• _WHAT YOU HAVE TO DO_
Copy out the records between the line containing "Click the minute 07 tick label" and the line containing "(x=267, y=26)", inclusive, reproducing each line exactly.

(Entries for locating words and elements)
******
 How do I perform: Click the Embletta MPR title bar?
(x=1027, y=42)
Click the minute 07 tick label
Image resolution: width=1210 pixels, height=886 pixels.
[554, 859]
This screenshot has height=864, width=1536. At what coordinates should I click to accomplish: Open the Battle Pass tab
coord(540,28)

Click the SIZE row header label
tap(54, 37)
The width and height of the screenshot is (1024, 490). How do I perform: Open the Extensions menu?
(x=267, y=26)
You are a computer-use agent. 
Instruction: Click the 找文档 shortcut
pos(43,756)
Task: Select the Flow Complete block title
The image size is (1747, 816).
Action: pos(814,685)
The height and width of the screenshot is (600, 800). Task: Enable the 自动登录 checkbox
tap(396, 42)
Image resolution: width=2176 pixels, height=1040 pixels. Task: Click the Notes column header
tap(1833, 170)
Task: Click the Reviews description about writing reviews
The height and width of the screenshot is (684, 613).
******
• _RESULT_
Click the minute 07 tick label
Image resolution: width=1210 pixels, height=886 pixels.
[554, 859]
This screenshot has height=864, width=1536. At what coordinates should I click to accomplish: Open the Battle Pass tab
coord(540,28)

Click the SIZE row header label
tap(54, 37)
The width and height of the screenshot is (1024, 490). How do I perform: Open the Extensions menu?
(x=267, y=26)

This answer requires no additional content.